When I was around 11 or 12 my family suggested the idea of therapy or counseling to me for the first time. I completely resented the idea and responded to my dad by saying that “I wasn’t crazy” and didn’t need any help. In reality, my anxiety was slowly overtaking my day and causing me to have trouble sleeping several nights a week. Even as a little kid, I felt the stigma surrounding the idea of seeing a counselor, taking medicine for mental illness, or talking to your friends about mental health. This caused my already present anxiety to grow and become a negative force in my daily life at school, sports, and home. I hid my own anxiety like a shameful secret and felt guilty for my struggles. I didn’t tell my best friends of my own issues because I was scared they may see me differently or as a burden. Of course, what I did not know is that conversations about mental health can only lead to the growing of friendships, relationships, and can begin to heal some of the brokenness that comes with mental health issues.
During 7th grade, I finally agreed to let my parents get me scheduled with a counselor. I remember driving in the car not quite knowing how to feel and not really wanting to share with her any of my problems, but 10 minutes into the appointment, I already felt comfortable to share openly. I began to feel the stress leaving my body like taking a boiling tea kettle off of the heat. I continued to see my counselor, but I still did not share this with anyone outside of my family. A few weeks later, I got the terrible news of some mental health tragedies.. When I got this news, I was in the car with my best friend, Avery, and her mom, who was like my 2nd mom herself. Avery and I were only thirteen and not exactly sure how to deal with the information, other than to be really sad. Avery’s mom then began to bring up the topic of our mental health, reminding us that she was always there to talk to us and that we should always be there for each other. At this point, I decided that I should tell Avery that I was seeing a counselor.

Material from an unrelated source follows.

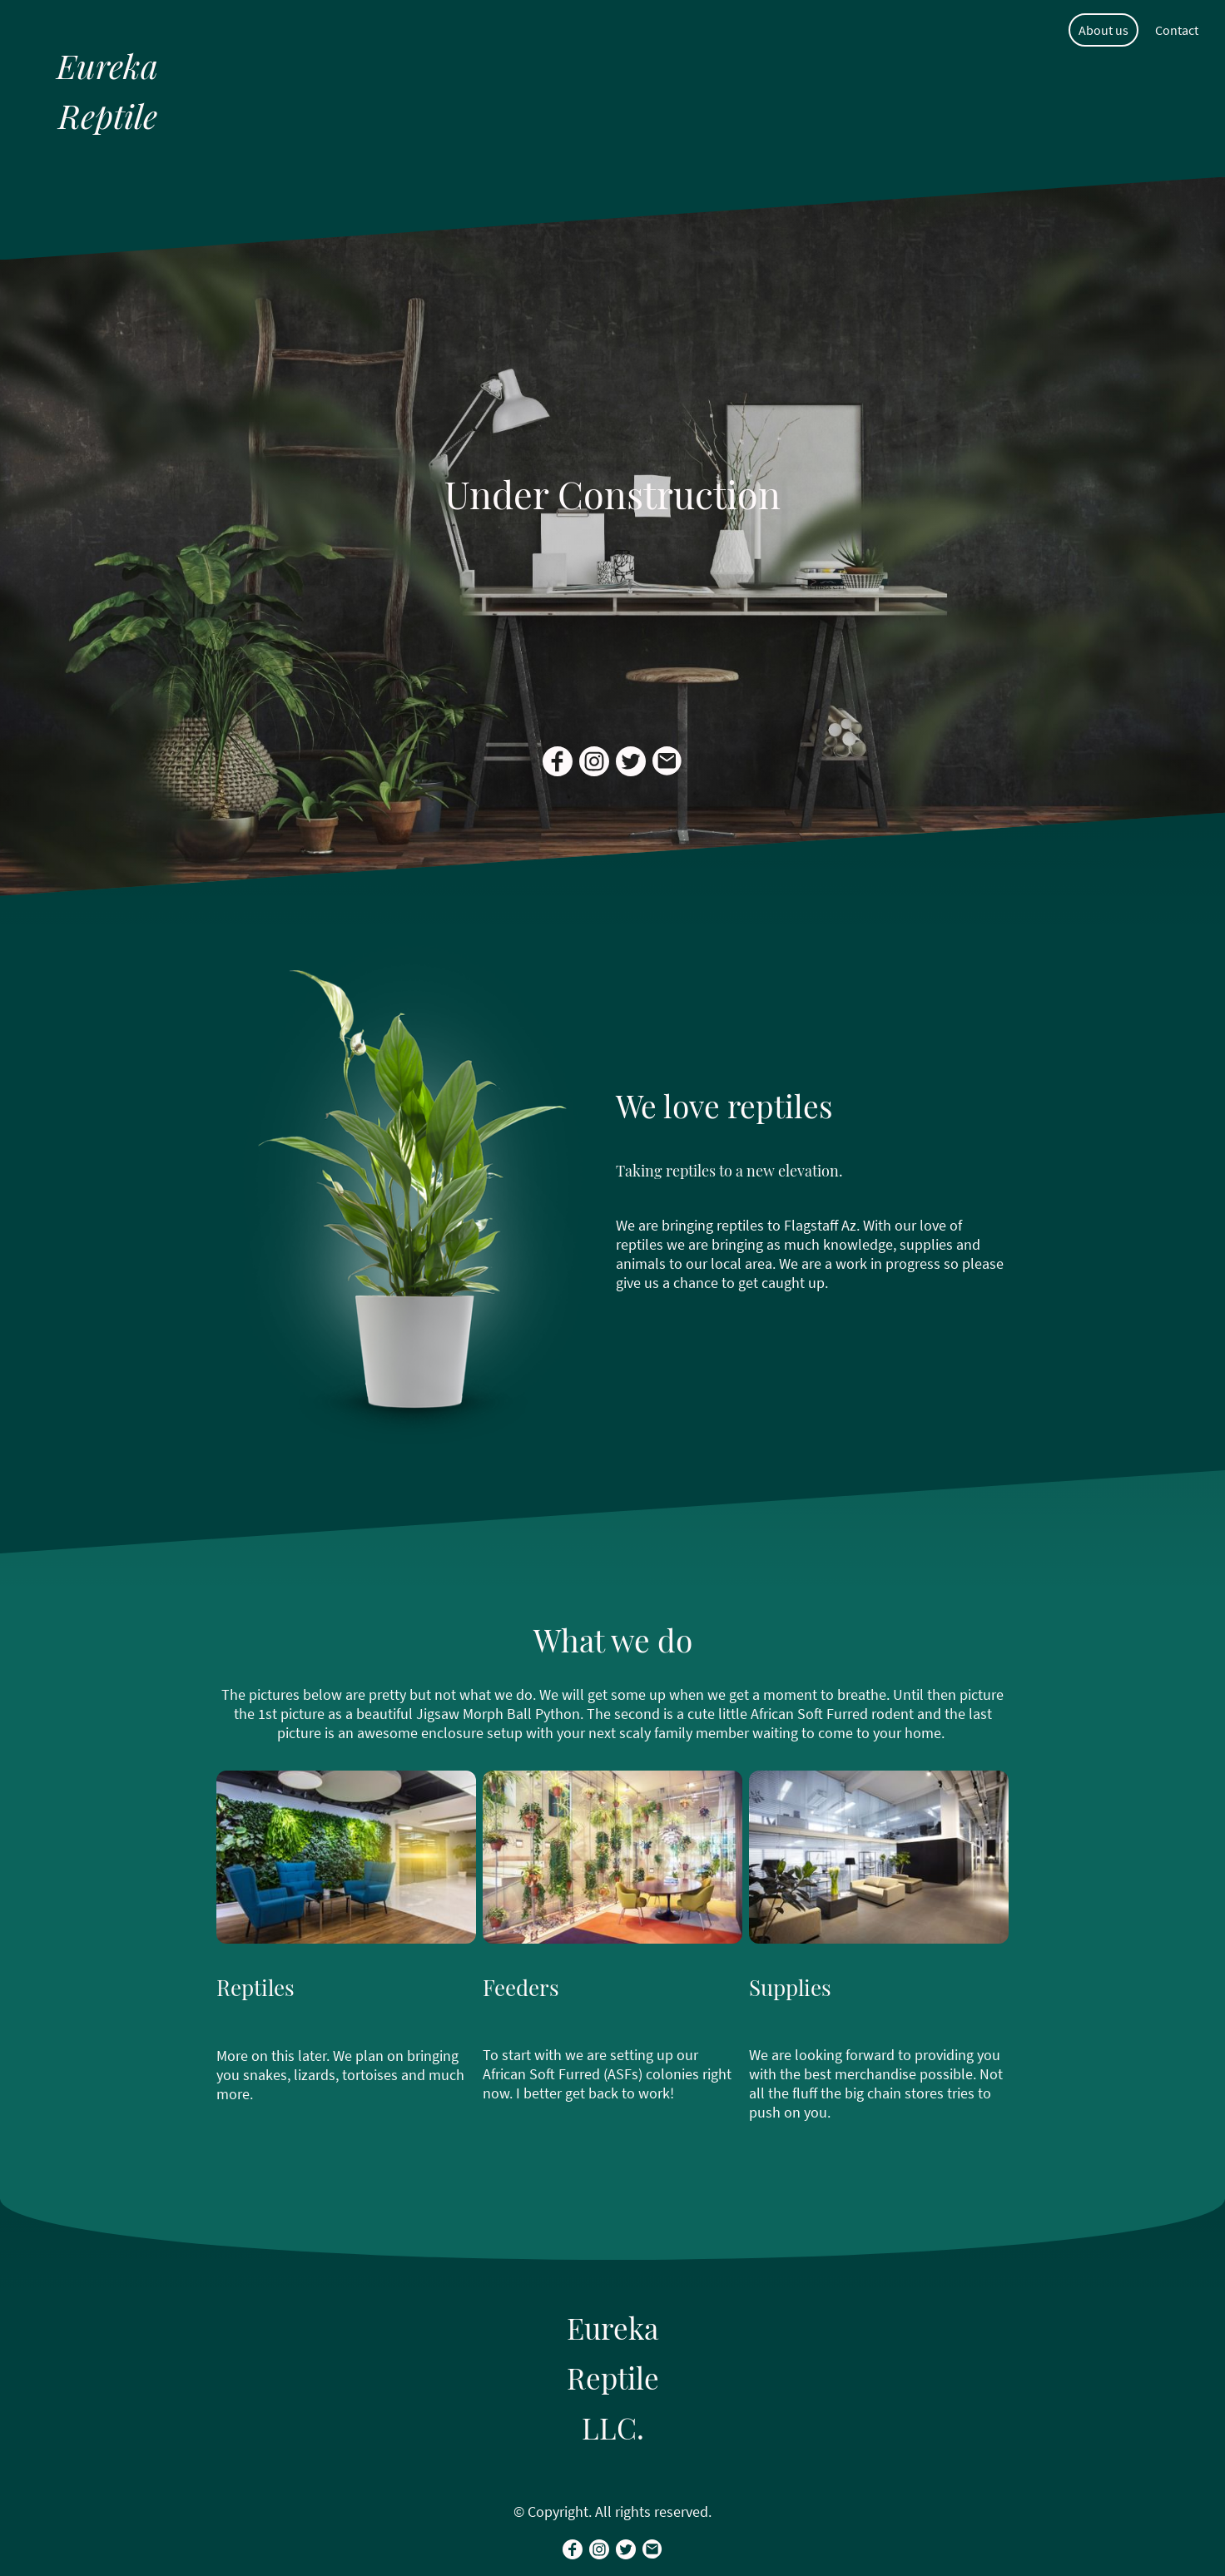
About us (1103, 30)
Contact (1176, 30)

Prior to this moment, I always told my friends I had a doctor’s appointment or dentist appointment when I went to counseling. After I told Avery and her mom, my fears slowly washed away as they only had positive feedback and said they were always there to support me. That night I went to bed thinking of the weight that had been lifted off my shoulders after being honest with my friend about my struggles.
In the following months, I continued to share my thoughts and feelings with people that I loved and cared about. After this, something really ignited inside me, and I was reminded just like I had been the year before, that mental health is not something to be kept ourselves. I began being more intentional about checking up on friends, and friends reciprocated this.
Over the past 3 years, I have slowly gotten better at openly discussing mental health. What I have realized is that when you open-up, other people feel inspired to do that as well, and they see you as someone they can trust. We know from the CDC that over 50 percent of people will struggle with mental health at some point in their life- time, and 1 in 5 Americans experience a mental health struggle each year. I think it’s fair to say that at one point or another every single one of us either has struggled or will.
You may be asking yourself, ok, what now? I am hoping you will do a few things. The first is, do not ever be afraid to ask for help. Even if you are not diagnosed with an actual mental illness, we all have our own baggage, and you should never be ashamed about having someone help you deal with this baggage. The second thing is, never be afraid to have non surface level conversations with your friends about your mental health. I’m not saying you can never talk about last night’s football game, or your new shoes, but if they are real friends, they will be there for you to listen and talk you through whatever you are going through. Opening up to friends, family, and partners can continue to help us work through our own problems and can help others not feel alone in theirs. Thirdly, I ask you to check up on your friends. I know you hear this one a lot, and you may be tired of hearing it, but it is so very important. I don’t just mean putting a post on your Instagram story that says I’m always here to talk. I’m asking you to text, call, talk in person to your best friends, your semi close friends, and even the people that aren’t your favorite. At the end of the day, we are all human and even just being asked how your day was can lead to conversations that are helpful. Lastly, I ask you to know that you are loved and opening up does not ever make you a burden. You are loved by so many people and remember in the nicest way possible that “you need help.”